**YOUR TASK**
Each line from the opening of the records that follow to the line with "The width and" needs to be written out exactly. Add nothing.

**DATA PROVIDED**

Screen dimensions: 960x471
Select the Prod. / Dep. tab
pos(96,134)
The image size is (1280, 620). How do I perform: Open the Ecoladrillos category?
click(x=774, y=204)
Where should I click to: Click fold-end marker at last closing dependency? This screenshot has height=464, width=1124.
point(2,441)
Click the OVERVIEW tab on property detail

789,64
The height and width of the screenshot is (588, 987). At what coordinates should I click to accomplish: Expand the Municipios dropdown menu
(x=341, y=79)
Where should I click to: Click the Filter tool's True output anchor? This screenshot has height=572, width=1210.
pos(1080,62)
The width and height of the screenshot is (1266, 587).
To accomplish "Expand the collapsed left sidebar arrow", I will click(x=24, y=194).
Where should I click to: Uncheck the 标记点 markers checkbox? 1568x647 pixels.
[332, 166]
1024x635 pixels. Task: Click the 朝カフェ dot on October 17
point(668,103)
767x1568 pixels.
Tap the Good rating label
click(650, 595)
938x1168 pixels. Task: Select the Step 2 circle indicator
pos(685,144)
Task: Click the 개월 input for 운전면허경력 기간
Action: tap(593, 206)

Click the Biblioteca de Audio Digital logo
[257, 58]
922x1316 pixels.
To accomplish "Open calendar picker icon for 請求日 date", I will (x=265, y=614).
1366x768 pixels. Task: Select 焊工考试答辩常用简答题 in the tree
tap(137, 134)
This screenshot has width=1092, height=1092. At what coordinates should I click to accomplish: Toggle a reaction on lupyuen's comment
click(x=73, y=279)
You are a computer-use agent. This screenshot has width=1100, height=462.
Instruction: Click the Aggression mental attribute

**RESULT BELOW**
Screen dimensions: 960x471
Select the Prod. / Dep. tab
pos(96,134)
The image size is (1280, 620). How do I perform: Open the Ecoladrillos category?
click(x=774, y=204)
Where should I click to: Click fold-end marker at last closing dependency? This screenshot has height=464, width=1124.
point(2,441)
Click the OVERVIEW tab on property detail

789,64
The height and width of the screenshot is (588, 987). At what coordinates should I click to accomplish: Expand the Municipios dropdown menu
(x=341, y=79)
Where should I click to: Click the Filter tool's True output anchor? This screenshot has height=572, width=1210.
pos(1080,62)
The width and height of the screenshot is (1266, 587).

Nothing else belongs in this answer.